____ Excerpted data

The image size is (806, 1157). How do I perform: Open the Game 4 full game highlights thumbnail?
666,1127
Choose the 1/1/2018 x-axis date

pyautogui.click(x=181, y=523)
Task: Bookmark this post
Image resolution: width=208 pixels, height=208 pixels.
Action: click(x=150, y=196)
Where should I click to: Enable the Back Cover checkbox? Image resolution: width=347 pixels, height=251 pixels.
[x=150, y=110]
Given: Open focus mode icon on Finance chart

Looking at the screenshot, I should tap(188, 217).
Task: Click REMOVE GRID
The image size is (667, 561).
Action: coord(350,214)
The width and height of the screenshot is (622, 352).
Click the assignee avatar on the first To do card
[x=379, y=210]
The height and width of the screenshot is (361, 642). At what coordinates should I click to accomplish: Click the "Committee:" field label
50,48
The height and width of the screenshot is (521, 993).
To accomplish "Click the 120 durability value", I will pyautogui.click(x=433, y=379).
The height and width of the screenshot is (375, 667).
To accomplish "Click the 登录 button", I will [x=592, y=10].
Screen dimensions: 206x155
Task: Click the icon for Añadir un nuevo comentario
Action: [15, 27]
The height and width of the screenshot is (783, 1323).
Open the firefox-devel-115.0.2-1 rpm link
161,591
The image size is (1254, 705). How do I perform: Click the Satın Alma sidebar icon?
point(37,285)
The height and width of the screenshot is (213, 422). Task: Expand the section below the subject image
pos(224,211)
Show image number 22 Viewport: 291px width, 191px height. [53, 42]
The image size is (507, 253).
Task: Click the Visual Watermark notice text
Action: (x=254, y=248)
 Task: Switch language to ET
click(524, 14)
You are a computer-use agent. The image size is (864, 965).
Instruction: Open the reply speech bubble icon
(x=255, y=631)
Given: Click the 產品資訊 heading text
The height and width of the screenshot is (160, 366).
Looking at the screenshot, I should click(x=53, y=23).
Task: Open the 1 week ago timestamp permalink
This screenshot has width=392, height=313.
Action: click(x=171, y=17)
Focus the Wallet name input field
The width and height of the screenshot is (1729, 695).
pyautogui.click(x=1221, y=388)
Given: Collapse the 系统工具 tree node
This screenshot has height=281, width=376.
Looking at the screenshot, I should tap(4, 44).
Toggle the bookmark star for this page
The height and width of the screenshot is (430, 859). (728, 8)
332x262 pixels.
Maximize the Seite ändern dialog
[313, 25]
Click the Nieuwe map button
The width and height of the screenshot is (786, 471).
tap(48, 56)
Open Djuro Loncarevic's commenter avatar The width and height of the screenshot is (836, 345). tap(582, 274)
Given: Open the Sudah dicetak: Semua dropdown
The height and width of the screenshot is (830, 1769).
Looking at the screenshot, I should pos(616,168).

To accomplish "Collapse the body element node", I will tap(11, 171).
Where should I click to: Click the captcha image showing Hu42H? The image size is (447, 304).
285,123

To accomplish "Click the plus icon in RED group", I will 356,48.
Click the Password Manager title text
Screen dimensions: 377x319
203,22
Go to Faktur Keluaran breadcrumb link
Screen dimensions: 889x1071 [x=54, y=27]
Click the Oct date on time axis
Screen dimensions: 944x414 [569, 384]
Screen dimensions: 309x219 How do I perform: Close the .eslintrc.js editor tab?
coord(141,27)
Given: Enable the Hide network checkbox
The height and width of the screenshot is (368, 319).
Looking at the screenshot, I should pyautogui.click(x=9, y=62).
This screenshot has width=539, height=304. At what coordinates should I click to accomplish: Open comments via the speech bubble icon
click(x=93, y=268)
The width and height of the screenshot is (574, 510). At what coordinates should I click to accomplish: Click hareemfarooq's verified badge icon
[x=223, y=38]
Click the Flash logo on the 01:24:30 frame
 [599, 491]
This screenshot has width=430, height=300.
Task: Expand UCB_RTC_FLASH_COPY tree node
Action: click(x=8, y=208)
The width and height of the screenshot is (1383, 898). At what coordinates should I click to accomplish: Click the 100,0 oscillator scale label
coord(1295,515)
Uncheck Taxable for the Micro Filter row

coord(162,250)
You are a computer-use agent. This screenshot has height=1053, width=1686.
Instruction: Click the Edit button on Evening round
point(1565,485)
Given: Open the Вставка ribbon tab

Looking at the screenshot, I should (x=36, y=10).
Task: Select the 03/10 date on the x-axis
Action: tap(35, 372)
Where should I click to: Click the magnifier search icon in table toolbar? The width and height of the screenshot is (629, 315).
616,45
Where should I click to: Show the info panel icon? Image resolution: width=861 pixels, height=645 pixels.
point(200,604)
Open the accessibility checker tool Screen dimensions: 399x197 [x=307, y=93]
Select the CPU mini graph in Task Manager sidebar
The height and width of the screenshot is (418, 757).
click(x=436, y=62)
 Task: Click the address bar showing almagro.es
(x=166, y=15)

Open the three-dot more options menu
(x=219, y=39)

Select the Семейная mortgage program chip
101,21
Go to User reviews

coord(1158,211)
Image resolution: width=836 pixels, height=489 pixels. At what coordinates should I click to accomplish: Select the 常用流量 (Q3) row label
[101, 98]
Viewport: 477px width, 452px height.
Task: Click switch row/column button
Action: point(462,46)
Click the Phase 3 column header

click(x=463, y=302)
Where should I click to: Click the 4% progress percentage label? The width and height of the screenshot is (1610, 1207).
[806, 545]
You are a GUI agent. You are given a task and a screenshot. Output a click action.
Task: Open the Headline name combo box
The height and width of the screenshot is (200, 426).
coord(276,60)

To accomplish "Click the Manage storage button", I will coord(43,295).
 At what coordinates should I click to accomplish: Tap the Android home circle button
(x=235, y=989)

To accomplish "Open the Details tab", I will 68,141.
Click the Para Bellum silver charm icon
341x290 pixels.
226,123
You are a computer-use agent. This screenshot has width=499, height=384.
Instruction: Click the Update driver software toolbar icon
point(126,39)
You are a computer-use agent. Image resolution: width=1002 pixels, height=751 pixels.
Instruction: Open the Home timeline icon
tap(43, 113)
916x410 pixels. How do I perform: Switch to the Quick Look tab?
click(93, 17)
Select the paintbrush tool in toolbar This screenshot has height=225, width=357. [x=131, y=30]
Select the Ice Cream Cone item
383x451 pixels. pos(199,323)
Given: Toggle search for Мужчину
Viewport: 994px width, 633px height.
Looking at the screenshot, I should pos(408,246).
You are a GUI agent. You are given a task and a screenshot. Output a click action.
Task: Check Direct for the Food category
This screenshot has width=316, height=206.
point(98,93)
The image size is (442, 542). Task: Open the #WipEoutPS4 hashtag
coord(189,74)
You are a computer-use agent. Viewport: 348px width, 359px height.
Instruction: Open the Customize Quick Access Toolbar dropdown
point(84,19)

________

Word for word, give the entire listing again.

▶ **Completed exercise**
The image size is (806, 1157). How do I perform: Open the Game 4 full game highlights thumbnail?
666,1127
Choose the 1/1/2018 x-axis date

pyautogui.click(x=181, y=523)
Task: Bookmark this post
Image resolution: width=208 pixels, height=208 pixels.
Action: click(x=150, y=196)
Where should I click to: Enable the Back Cover checkbox? Image resolution: width=347 pixels, height=251 pixels.
[x=150, y=110]
Given: Open focus mode icon on Finance chart

Looking at the screenshot, I should tap(188, 217).
Task: Click REMOVE GRID
The image size is (667, 561).
Action: coord(350,214)
The width and height of the screenshot is (622, 352).
Click the assignee avatar on the first To do card
[x=379, y=210]
The height and width of the screenshot is (361, 642). At what coordinates should I click to accomplish: Click the "Committee:" field label
50,48
The height and width of the screenshot is (521, 993).
To accomplish "Click the 120 durability value", I will pyautogui.click(x=433, y=379).
The height and width of the screenshot is (375, 667).
To accomplish "Click the 登录 button", I will [x=592, y=10].
Screen dimensions: 206x155
Task: Click the icon for Añadir un nuevo comentario
Action: [15, 27]
The height and width of the screenshot is (783, 1323).
Open the firefox-devel-115.0.2-1 rpm link
161,591
The image size is (1254, 705). How do I perform: Click the Satın Alma sidebar icon?
point(37,285)
The height and width of the screenshot is (213, 422). Task: Expand the section below the subject image
pos(224,211)
Show image number 22 Viewport: 291px width, 191px height. [53, 42]
The image size is (507, 253).
Task: Click the Visual Watermark notice text
Action: (x=254, y=248)
 Task: Switch language to ET
click(524, 14)
You are a computer-use agent. The image size is (864, 965).
Instruction: Open the reply speech bubble icon
(x=255, y=631)
Given: Click the 產品資訊 heading text
The height and width of the screenshot is (160, 366).
Looking at the screenshot, I should click(x=53, y=23).
Task: Open the 1 week ago timestamp permalink
This screenshot has width=392, height=313.
Action: click(x=171, y=17)
Focus the Wallet name input field
The width and height of the screenshot is (1729, 695).
pyautogui.click(x=1221, y=388)
Given: Collapse the 系统工具 tree node
This screenshot has height=281, width=376.
Looking at the screenshot, I should tap(4, 44).
Toggle the bookmark star for this page
The height and width of the screenshot is (430, 859). (728, 8)
332x262 pixels.
Maximize the Seite ändern dialog
[313, 25]
Click the Nieuwe map button
The width and height of the screenshot is (786, 471).
tap(48, 56)
Open Djuro Loncarevic's commenter avatar The width and height of the screenshot is (836, 345). tap(582, 274)
Given: Open the Sudah dicetak: Semua dropdown
The height and width of the screenshot is (830, 1769).
Looking at the screenshot, I should pos(616,168).

To accomplish "Collapse the body element node", I will tap(11, 171).
Where should I click to: Click the captcha image showing Hu42H? The image size is (447, 304).
285,123

To accomplish "Click the plus icon in RED group", I will 356,48.
Click the Password Manager title text
Screen dimensions: 377x319
203,22
Go to Faktur Keluaran breadcrumb link
Screen dimensions: 889x1071 [x=54, y=27]
Click the Oct date on time axis
Screen dimensions: 944x414 [569, 384]
Screen dimensions: 309x219 How do I perform: Close the .eslintrc.js editor tab?
coord(141,27)
Given: Enable the Hide network checkbox
The height and width of the screenshot is (368, 319).
Looking at the screenshot, I should pyautogui.click(x=9, y=62).
This screenshot has width=539, height=304. At what coordinates should I click to accomplish: Open comments via the speech bubble icon
click(x=93, y=268)
The width and height of the screenshot is (574, 510). At what coordinates should I click to accomplish: Click hareemfarooq's verified badge icon
[x=223, y=38]
Click the Flash logo on the 01:24:30 frame
 [599, 491]
This screenshot has width=430, height=300.
Task: Expand UCB_RTC_FLASH_COPY tree node
Action: click(x=8, y=208)
The width and height of the screenshot is (1383, 898). At what coordinates should I click to accomplish: Click the 100,0 oscillator scale label
coord(1295,515)
Uncheck Taxable for the Micro Filter row

coord(162,250)
You are a computer-use agent. This screenshot has height=1053, width=1686.
Instruction: Click the Edit button on Evening round
point(1565,485)
Given: Open the Вставка ribbon tab

Looking at the screenshot, I should (x=36, y=10).
Task: Select the 03/10 date on the x-axis
Action: tap(35, 372)
Where should I click to: Click the magnifier search icon in table toolbar? The width and height of the screenshot is (629, 315).
616,45
Where should I click to: Show the info panel icon? Image resolution: width=861 pixels, height=645 pixels.
point(200,604)
Open the accessibility checker tool Screen dimensions: 399x197 [x=307, y=93]
Select the CPU mini graph in Task Manager sidebar
The height and width of the screenshot is (418, 757).
click(x=436, y=62)
 Task: Click the address bar showing almagro.es
(x=166, y=15)

Open the three-dot more options menu
(x=219, y=39)

Select the Семейная mortgage program chip
101,21
Go to User reviews

coord(1158,211)
Image resolution: width=836 pixels, height=489 pixels. At what coordinates should I click to accomplish: Select the 常用流量 (Q3) row label
[101, 98]
Viewport: 477px width, 452px height.
Task: Click switch row/column button
Action: point(462,46)
Click the Phase 3 column header

click(x=463, y=302)
Where should I click to: Click the 4% progress percentage label? The width and height of the screenshot is (1610, 1207).
[806, 545]
You are a GUI agent. You are given a task and a screenshot. Output a click action.
Task: Open the Headline name combo box
The height and width of the screenshot is (200, 426).
coord(276,60)

To accomplish "Click the Manage storage button", I will coord(43,295).
 At what coordinates should I click to accomplish: Tap the Android home circle button
(x=235, y=989)

To accomplish "Open the Details tab", I will 68,141.
Click the Para Bellum silver charm icon
341x290 pixels.
226,123
You are a computer-use agent. This screenshot has width=499, height=384.
Instruction: Click the Update driver software toolbar icon
point(126,39)
You are a computer-use agent. Image resolution: width=1002 pixels, height=751 pixels.
Instruction: Open the Home timeline icon
tap(43, 113)
916x410 pixels. How do I perform: Switch to the Quick Look tab?
click(93, 17)
Select the paintbrush tool in toolbar This screenshot has height=225, width=357. [x=131, y=30]
Select the Ice Cream Cone item
383x451 pixels. pos(199,323)
Given: Toggle search for Мужчину
Viewport: 994px width, 633px height.
Looking at the screenshot, I should pos(408,246).
You are a GUI agent. You are given a task and a screenshot. Output a click action.
Task: Check Direct for the Food category
This screenshot has width=316, height=206.
point(98,93)
The image size is (442, 542). Task: Open the #WipEoutPS4 hashtag
coord(189,74)
You are a computer-use agent. Viewport: 348px width, 359px height.
Instruction: Open the Customize Quick Access Toolbar dropdown
point(84,19)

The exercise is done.